Scrabulous Down, Scrabble Downer
Why the if-I-can’t-have-it-you-can’t-have-it mentality produces nothing but a generous serving of loser.
SCRABULOUS DOWN, SCRABBLE DOWNER
What a week for the vocabulary-obsessed. Scrabulous fans are 32 hours into the offline jitters as Hasbro has finally pulled the legal plug on the lovable impostor. This time, it seems like all the group-joining, petition-signing, general bitching-and-moaning in the world will help.

Meanwhile, Hasbro has launched their own Facebook Scrabble application.
Or, erm, tried to.

Does anyone else see the utter irony and hypocrisy of it all? Here’s Hasbro’s largely flawed logic: they can take down Scrabulous because it’s a rip-off of Scrabble, but Scrabble can go ahead and rip off Scrabulous on Facebook.
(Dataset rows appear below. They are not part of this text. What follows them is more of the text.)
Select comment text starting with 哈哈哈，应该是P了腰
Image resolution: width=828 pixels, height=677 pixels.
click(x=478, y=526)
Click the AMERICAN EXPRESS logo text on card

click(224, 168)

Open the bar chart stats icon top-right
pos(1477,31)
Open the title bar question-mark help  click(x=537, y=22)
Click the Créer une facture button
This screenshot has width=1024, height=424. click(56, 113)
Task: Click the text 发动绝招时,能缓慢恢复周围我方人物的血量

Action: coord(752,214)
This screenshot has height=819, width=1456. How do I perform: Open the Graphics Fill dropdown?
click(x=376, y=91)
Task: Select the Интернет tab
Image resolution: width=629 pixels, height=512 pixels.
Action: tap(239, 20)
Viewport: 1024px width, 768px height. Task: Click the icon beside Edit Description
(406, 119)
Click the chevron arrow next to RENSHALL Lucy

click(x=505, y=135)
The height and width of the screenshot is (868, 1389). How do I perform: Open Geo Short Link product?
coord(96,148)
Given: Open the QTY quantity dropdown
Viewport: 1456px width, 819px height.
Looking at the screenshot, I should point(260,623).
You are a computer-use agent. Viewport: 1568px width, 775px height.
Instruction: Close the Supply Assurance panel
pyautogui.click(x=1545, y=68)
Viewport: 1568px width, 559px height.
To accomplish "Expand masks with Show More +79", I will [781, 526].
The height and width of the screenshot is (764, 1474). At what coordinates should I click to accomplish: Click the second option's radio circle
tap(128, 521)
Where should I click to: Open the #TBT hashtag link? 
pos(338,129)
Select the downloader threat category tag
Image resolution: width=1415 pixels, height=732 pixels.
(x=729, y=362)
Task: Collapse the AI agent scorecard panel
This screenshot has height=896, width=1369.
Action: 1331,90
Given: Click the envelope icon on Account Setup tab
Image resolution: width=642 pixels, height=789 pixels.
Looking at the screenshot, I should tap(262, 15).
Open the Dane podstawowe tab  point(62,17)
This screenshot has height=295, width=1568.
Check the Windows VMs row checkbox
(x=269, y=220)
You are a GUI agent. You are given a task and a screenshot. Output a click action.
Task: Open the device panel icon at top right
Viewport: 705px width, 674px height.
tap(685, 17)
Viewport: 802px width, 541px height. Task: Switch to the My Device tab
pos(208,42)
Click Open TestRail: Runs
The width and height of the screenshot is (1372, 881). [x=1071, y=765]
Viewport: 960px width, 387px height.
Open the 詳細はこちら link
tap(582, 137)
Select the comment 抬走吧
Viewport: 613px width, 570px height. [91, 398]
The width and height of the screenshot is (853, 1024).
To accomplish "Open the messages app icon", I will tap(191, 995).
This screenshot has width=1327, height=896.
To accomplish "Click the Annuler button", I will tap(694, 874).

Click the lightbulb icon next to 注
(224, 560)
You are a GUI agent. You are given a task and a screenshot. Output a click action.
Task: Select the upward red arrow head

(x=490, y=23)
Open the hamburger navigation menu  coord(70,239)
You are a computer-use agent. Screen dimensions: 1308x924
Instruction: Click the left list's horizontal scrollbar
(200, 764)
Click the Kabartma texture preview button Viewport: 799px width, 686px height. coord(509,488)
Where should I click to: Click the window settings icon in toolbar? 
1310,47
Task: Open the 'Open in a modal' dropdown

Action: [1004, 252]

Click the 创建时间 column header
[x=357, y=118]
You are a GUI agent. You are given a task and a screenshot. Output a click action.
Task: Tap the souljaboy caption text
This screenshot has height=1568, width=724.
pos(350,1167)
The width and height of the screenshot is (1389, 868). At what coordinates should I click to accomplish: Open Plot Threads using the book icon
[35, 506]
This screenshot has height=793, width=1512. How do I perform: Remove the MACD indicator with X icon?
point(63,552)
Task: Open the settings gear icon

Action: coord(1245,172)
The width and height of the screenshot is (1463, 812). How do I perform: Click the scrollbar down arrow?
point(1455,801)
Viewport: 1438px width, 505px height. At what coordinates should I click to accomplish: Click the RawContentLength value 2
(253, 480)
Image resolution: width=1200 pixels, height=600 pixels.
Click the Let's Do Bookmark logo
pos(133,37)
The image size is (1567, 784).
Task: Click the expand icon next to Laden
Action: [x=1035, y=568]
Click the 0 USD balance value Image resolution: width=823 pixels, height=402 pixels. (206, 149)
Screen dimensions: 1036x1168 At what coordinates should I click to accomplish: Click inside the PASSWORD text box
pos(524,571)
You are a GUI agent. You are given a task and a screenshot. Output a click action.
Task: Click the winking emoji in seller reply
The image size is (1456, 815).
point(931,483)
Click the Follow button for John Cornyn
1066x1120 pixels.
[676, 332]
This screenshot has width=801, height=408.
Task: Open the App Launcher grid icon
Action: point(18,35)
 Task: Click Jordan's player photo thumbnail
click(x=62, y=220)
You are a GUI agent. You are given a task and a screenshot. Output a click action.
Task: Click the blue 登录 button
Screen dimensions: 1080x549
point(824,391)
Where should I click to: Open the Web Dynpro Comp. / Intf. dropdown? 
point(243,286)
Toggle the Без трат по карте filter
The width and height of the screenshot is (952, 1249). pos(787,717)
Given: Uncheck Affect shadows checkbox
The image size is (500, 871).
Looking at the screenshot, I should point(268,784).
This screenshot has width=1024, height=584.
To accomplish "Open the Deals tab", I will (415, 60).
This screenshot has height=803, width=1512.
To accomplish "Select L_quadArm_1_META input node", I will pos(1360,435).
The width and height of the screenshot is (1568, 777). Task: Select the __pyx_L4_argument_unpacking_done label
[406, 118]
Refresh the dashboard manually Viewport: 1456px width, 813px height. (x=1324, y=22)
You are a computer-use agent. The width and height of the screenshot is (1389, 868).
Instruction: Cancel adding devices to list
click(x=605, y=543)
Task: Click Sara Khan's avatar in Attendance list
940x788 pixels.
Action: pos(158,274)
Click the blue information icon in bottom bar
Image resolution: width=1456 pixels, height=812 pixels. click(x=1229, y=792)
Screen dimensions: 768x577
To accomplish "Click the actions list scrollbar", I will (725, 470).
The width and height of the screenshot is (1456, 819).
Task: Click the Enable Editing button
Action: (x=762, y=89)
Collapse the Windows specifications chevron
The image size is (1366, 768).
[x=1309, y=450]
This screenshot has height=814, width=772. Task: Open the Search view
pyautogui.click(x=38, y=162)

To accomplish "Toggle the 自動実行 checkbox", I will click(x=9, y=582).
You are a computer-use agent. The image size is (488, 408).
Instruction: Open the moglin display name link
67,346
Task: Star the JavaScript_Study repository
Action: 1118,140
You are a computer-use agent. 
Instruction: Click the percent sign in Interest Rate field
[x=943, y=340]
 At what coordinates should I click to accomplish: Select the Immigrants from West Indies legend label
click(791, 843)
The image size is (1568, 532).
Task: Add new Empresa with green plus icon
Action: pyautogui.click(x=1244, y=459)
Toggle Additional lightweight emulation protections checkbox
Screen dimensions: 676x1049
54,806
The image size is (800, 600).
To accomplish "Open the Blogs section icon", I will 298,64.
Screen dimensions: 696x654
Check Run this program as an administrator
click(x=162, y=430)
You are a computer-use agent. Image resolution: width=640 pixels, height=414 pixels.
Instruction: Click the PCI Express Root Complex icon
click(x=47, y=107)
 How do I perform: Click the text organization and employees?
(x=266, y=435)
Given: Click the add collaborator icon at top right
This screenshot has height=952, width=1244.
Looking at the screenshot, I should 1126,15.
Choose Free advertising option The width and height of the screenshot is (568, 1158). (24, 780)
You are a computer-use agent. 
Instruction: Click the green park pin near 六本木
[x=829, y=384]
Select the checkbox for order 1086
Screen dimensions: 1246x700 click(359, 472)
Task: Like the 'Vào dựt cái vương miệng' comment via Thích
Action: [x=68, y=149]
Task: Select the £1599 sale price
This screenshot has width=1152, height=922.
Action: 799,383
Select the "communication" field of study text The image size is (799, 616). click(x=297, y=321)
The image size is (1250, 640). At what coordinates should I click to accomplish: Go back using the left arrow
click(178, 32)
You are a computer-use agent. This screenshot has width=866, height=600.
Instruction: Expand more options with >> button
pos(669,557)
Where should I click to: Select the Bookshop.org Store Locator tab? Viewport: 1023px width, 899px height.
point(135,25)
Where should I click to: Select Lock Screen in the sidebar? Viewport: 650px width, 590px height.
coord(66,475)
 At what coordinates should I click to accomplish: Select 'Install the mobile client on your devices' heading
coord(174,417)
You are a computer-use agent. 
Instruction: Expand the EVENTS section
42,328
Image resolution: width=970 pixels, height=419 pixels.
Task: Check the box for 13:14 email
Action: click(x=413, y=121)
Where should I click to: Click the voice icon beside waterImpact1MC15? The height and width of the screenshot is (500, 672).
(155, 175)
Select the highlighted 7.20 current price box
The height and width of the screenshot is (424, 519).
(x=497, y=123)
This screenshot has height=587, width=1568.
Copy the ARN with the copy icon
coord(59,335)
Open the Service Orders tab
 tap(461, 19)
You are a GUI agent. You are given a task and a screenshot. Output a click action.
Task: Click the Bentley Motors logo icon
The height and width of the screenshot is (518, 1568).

Because, really, who are we kidding? The true innovation at stake here isn’t in the age-old game itself, it’s in engaging with people where they are and how they choose to engage. And Scrabulous came up with that part — a true testament to the medium being the message. We bet a number of kids picked up the game of Scrabble from their experience with the Scrabulous application — good news for Hasbro, one would think.
Instead, Scrabulous fans are left bitter and disgruntled, possible converts to the Scrabble app are left high and dry, and we’re left thinking no one — not Hasbro, not Scrabulous, and certainly not us users — will get to put down a bingo in the end.